Ha parlato anche ai giudici, che incontrano le coppie per pochi minuti per renderle “idonee o meno” e che, spesso, non sono aggiornati sulla realtà adottiva, continuando così a emettere decreti con vincoli “ridicoli” per l’attuale conformazione dell’adozione internazionale.
Ha parlato alle psicologhe dei Servizi, che solo ultimamente vedono davvero i minori accolti dalle famiglie, che chiedono aiuto e sostegno maggiore per affrontare al meglio situazioni ben più complesse rispetto a un tempo.

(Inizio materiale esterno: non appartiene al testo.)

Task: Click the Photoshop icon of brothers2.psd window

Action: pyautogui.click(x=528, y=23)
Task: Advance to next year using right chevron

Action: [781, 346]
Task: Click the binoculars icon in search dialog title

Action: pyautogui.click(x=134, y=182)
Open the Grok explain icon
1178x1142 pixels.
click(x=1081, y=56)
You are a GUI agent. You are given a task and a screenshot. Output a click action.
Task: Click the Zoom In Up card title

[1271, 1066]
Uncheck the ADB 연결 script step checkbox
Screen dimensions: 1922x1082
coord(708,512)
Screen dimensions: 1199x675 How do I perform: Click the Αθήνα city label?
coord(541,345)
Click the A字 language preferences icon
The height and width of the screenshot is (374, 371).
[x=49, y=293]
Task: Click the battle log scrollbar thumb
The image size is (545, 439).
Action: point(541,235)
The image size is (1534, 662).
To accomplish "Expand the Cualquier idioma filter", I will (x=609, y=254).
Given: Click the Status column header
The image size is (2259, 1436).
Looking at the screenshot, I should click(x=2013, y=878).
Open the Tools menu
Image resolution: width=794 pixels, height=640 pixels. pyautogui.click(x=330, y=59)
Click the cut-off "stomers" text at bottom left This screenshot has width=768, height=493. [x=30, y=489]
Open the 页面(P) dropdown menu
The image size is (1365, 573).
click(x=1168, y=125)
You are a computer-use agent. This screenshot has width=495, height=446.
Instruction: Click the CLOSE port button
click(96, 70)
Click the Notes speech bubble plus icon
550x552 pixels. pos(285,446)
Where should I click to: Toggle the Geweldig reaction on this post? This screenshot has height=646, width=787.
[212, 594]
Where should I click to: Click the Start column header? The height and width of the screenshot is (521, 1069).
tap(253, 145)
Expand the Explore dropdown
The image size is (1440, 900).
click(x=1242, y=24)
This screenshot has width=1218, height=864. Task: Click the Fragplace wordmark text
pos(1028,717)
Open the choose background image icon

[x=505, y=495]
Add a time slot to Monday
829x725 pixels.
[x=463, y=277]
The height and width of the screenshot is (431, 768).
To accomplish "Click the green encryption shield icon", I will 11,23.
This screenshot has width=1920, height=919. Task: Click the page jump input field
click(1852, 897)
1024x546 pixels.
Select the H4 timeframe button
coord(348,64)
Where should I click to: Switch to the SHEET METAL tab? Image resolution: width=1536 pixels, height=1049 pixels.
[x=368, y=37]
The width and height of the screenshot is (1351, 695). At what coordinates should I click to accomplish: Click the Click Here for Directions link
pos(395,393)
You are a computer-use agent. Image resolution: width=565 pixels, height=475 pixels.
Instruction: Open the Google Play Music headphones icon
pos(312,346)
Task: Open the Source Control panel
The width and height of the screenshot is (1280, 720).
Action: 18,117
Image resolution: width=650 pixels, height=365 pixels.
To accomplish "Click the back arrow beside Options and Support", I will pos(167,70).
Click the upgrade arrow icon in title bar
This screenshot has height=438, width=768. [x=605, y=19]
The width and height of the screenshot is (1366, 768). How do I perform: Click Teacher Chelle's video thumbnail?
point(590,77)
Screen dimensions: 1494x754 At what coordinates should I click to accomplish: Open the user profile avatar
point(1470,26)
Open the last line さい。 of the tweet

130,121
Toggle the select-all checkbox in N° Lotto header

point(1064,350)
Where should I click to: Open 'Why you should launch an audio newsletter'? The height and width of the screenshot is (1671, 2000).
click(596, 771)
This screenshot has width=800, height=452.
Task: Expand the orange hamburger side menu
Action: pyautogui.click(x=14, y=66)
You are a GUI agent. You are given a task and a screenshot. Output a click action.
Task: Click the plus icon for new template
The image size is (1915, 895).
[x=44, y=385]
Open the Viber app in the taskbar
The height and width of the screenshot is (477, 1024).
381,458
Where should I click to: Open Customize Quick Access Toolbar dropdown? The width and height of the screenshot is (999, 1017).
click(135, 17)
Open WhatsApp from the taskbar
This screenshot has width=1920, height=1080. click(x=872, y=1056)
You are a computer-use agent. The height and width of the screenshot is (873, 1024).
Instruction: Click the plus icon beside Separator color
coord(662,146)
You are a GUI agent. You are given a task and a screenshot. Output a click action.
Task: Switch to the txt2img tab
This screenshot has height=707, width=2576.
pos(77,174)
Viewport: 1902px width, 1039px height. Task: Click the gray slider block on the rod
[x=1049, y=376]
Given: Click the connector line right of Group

Ha parlato alle assistenti sociali, che sono consapevoli di quanto il contesto di vita e le famiglie multiproblematiche da cui arrivano questi piccoli possano incidere sul futuro degli adottati, ma che hanno ancora in mente le “adozioni di un tempo”.
Ha parlato a medici e operatori sanitari del Servizio Sanitario regionale, spronandoli verso la consapevolezza che i traumi e i limiti del minore accolto devono essere “curati” e trattati anche come risorse, perché siamo noi adulti a dover fare i conti con le situazioni che portano i bambini e far vivere loro tutto il bello della nuova vita in famiglia, senza etichette o certificazioni.
L’intervento del vicepresidente della CAI è stato un bagno di realtà, lo specchio di come funziona l’adozione internazionale oggi: con i Paesi che chiudono, aprono, dettano nuove regole…
Ma anche con nuove possibilità di accoglienza e di accompagnamento per i futuri genitori.
Non a caso la chiusura dell’intervento ha invitato tutti i presenti a guardare al futuro con ottimismo, anche se i dati delle adozioni sono al minimo storico, ribadendo quanto fondamentale sia l’istituzione dell’adozione, fosse anche per la vita di un solo bambino!